[BEGIN Raw records]

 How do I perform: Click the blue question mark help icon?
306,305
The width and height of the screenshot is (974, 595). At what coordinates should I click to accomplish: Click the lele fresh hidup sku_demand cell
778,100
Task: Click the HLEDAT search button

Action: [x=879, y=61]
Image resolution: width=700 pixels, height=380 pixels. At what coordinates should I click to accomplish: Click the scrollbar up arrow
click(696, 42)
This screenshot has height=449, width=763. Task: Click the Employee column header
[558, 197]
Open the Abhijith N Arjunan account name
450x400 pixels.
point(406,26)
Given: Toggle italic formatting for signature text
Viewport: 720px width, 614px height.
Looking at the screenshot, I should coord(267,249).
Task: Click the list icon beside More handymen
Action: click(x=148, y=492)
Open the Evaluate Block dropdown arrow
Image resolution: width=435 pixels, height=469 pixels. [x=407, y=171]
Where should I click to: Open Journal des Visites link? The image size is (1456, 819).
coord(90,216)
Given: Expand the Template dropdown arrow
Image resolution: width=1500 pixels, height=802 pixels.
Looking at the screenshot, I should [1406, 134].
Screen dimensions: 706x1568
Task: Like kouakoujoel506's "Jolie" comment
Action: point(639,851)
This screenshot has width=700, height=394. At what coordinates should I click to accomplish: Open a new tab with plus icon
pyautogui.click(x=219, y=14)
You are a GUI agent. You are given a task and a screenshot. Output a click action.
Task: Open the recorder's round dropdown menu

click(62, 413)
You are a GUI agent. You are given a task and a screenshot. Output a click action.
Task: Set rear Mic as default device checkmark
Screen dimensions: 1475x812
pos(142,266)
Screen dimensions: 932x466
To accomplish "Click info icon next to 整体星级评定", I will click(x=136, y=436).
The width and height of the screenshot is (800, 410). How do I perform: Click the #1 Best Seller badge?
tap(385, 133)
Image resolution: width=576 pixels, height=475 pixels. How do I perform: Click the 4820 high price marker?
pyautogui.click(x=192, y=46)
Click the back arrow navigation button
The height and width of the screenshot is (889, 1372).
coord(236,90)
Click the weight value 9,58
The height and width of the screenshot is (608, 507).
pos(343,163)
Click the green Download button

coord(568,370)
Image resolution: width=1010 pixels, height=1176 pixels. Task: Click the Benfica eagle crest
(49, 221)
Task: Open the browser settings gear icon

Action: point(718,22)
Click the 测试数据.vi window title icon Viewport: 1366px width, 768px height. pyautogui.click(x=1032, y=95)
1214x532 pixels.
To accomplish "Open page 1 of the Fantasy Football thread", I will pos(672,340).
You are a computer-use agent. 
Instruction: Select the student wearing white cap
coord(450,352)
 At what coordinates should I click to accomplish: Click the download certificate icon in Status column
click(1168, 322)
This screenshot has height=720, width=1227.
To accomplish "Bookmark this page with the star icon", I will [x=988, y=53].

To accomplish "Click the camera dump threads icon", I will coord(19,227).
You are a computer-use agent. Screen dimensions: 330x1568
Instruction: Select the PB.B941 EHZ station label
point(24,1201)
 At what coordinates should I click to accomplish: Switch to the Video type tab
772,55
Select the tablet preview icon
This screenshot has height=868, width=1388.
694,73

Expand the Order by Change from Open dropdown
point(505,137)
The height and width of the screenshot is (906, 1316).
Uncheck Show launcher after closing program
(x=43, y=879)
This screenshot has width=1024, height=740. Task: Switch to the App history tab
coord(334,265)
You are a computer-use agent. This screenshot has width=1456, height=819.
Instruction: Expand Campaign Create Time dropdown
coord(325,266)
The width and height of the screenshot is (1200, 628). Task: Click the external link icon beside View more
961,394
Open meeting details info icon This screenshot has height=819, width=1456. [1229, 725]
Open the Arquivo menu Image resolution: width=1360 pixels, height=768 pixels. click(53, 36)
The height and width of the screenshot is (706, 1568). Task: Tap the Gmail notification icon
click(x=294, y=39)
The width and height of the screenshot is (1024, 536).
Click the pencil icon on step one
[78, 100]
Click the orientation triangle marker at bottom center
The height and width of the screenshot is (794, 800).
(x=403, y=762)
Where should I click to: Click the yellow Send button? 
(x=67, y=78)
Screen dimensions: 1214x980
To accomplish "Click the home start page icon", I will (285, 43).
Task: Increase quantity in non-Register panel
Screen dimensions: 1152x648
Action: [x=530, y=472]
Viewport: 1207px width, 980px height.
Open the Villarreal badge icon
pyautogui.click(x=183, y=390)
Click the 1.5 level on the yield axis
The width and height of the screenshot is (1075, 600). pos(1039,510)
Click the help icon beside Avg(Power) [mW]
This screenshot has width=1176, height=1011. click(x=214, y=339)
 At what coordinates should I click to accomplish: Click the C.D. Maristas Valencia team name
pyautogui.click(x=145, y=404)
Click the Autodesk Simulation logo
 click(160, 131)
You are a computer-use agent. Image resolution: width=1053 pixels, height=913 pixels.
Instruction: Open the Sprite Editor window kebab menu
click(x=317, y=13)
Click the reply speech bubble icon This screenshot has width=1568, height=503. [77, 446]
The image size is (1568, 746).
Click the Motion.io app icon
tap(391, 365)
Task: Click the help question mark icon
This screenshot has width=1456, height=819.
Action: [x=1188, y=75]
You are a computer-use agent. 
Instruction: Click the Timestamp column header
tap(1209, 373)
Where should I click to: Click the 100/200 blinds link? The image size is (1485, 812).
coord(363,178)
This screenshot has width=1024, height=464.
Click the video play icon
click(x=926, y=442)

[END Raw records]

▶ _Problem requirements_: Retype all of the material above line for line, keeping every character as it appears.

▶ _Answer below_:
 How do I perform: Click the blue question mark help icon?
306,305
The width and height of the screenshot is (974, 595). At what coordinates should I click to accomplish: Click the lele fresh hidup sku_demand cell
778,100
Task: Click the HLEDAT search button

Action: [x=879, y=61]
Image resolution: width=700 pixels, height=380 pixels. At what coordinates should I click to accomplish: Click the scrollbar up arrow
click(696, 42)
This screenshot has height=449, width=763. Task: Click the Employee column header
[558, 197]
Open the Abhijith N Arjunan account name
450x400 pixels.
point(406,26)
Given: Toggle italic formatting for signature text
Viewport: 720px width, 614px height.
Looking at the screenshot, I should coord(267,249).
Task: Click the list icon beside More handymen
Action: click(x=148, y=492)
Open the Evaluate Block dropdown arrow
Image resolution: width=435 pixels, height=469 pixels. [x=407, y=171]
Where should I click to: Open Journal des Visites link? The image size is (1456, 819).
coord(90,216)
Given: Expand the Template dropdown arrow
Image resolution: width=1500 pixels, height=802 pixels.
Looking at the screenshot, I should [1406, 134].
Screen dimensions: 706x1568
Task: Like kouakoujoel506's "Jolie" comment
Action: point(639,851)
This screenshot has width=700, height=394. At what coordinates should I click to accomplish: Open a new tab with plus icon
pyautogui.click(x=219, y=14)
You are a GUI agent. You are given a task and a screenshot. Output a click action.
Task: Open the recorder's round dropdown menu

click(62, 413)
You are a GUI agent. You are given a task and a screenshot. Output a click action.
Task: Set rear Mic as default device checkmark
Screen dimensions: 1475x812
pos(142,266)
Screen dimensions: 932x466
To accomplish "Click info icon next to 整体星级评定", I will click(x=136, y=436).
The width and height of the screenshot is (800, 410). How do I perform: Click the #1 Best Seller badge?
tap(385, 133)
Image resolution: width=576 pixels, height=475 pixels. How do I perform: Click the 4820 high price marker?
pyautogui.click(x=192, y=46)
Click the back arrow navigation button
The height and width of the screenshot is (889, 1372).
coord(236,90)
Click the weight value 9,58
The height and width of the screenshot is (608, 507).
pos(343,163)
Click the green Download button

coord(568,370)
Image resolution: width=1010 pixels, height=1176 pixels. Task: Click the Benfica eagle crest
(49, 221)
Task: Open the browser settings gear icon

Action: point(718,22)
Click the 测试数据.vi window title icon Viewport: 1366px width, 768px height. pyautogui.click(x=1032, y=95)
1214x532 pixels.
To accomplish "Open page 1 of the Fantasy Football thread", I will pos(672,340).
You are a computer-use agent. 
Instruction: Select the student wearing white cap
coord(450,352)
 At what coordinates should I click to accomplish: Click the download certificate icon in Status column
click(1168, 322)
This screenshot has height=720, width=1227.
To accomplish "Bookmark this page with the star icon", I will [x=988, y=53].

To accomplish "Click the camera dump threads icon", I will coord(19,227).
You are a computer-use agent. Screen dimensions: 330x1568
Instruction: Select the PB.B941 EHZ station label
point(24,1201)
 At what coordinates should I click to accomplish: Switch to the Video type tab
772,55
Select the tablet preview icon
This screenshot has height=868, width=1388.
694,73

Expand the Order by Change from Open dropdown
point(505,137)
The height and width of the screenshot is (906, 1316).
Uncheck Show launcher after closing program
(x=43, y=879)
This screenshot has width=1024, height=740. Task: Switch to the App history tab
coord(334,265)
You are a computer-use agent. This screenshot has width=1456, height=819.
Instruction: Expand Campaign Create Time dropdown
coord(325,266)
The width and height of the screenshot is (1200, 628). Task: Click the external link icon beside View more
961,394
Open meeting details info icon This screenshot has height=819, width=1456. [1229, 725]
Open the Arquivo menu Image resolution: width=1360 pixels, height=768 pixels. click(53, 36)
The height and width of the screenshot is (706, 1568). Task: Tap the Gmail notification icon
click(x=294, y=39)
The width and height of the screenshot is (1024, 536).
Click the pencil icon on step one
[78, 100]
Click the orientation triangle marker at bottom center
The height and width of the screenshot is (794, 800).
(x=403, y=762)
Where should I click to: Click the yellow Send button? 
(x=67, y=78)
Screen dimensions: 1214x980
To accomplish "Click the home start page icon", I will (285, 43).
Task: Increase quantity in non-Register panel
Screen dimensions: 1152x648
Action: [x=530, y=472]
Viewport: 1207px width, 980px height.
Open the Villarreal badge icon
pyautogui.click(x=183, y=390)
Click the 1.5 level on the yield axis
The width and height of the screenshot is (1075, 600). pos(1039,510)
Click the help icon beside Avg(Power) [mW]
This screenshot has width=1176, height=1011. click(x=214, y=339)
 At what coordinates should I click to accomplish: Click the C.D. Maristas Valencia team name
pyautogui.click(x=145, y=404)
Click the Autodesk Simulation logo
 click(160, 131)
You are a computer-use agent. Image resolution: width=1053 pixels, height=913 pixels.
Instruction: Open the Sprite Editor window kebab menu
click(x=317, y=13)
Click the reply speech bubble icon This screenshot has width=1568, height=503. [77, 446]
The image size is (1568, 746).
Click the Motion.io app icon
tap(391, 365)
Task: Click the help question mark icon
This screenshot has width=1456, height=819.
Action: [x=1188, y=75]
You are a computer-use agent. 
Instruction: Click the Timestamp column header
tap(1209, 373)
Where should I click to: Click the 100/200 blinds link? The image size is (1485, 812).
coord(363,178)
This screenshot has width=1024, height=464.
Click the video play icon
click(x=926, y=442)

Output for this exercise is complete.